Diriwayatkan dari Abdullah bin Mas'ud,
dari Nabi shallallahu ‘alaihi wassalam, beliau bersabda: "Sesungguhnya
orang mukmin melihat dosa-dosanya seperti ia duduk di pangkal gunung, ia
khawatir gunung itu akan menimpanya, sedangkan orang faajir (orang yang selalu
berbuat dosa) melihat dosa-dosanya seperti lalat yang menempel di batang
hidungnya kemudian ia mengusirnya seperti ini lalu terbang." Abu
Syihab mengisyaratkan dengan tangannya di atas hidungnya. (HR. Imam al-Bukhari)

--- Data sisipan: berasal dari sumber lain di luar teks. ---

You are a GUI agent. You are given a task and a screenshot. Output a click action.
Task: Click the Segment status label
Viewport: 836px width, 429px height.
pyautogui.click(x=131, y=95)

Ketika ketiadaan Khilafah islamiyah bagi kaum muslimin menyebabkan kaum muslim banyak bermaksiat kepada Allah, maka kaum muslim sudah seharusnya keluar dari zona nyaman . Bukan lagi malah zona nyaman melainkan sudah menjadi zona berbahaya .Lalu berusaha untuk berjuang menegakkan khilafah sekalipun perjuangan menegakkannya adalah hal yang sulit. Tidak ada zona nyaman bagi kaum muslim jika itu adalah perkara keharaman.
Rasulullah SAW bersabda:
مَنْ خَلَعَ يَدًا مِنْ طَاعَةٍ لَقِيَ
الله يَوْمَ الْقِيَامَةِ لاَ حُجَّة لَه وَمَنْ مَاتَ وَلَيْسَ فِي
عُنُقِهِ بَيْعَةٌ مَاتَ مِيْتَةً جَاهِلِيَّةً
Siapa saja yang melepaskan tangan
dari ketaatan (kepada Khalifah), niscaya ia akan menemui Allah kelak
pada Hari Kiamat tanpa memiliki hujjah. Siapa saja yang mati, sementara
tidak ada baiat (kepada Khalifah) di pundaknya, maka ia mati seperti
kematian jahiliah (HR Muslim).
Dengan demikian, Zona Nyaman benar-benar sebuah ilusi, hanya menjadi dalih dan alasan agar tidak mau berjuang dan berusaha. Pahala yang besar tentu juga akan Allah berikan dikarenakan Usaha kita dalam rangka menegakkan kewajiban yang telah Allah berikan kepada hambaNya. Serta Azab yang pedih akan Allah akan timpakan jika kita berpaling dari peringatanNya. Na'udzubillah.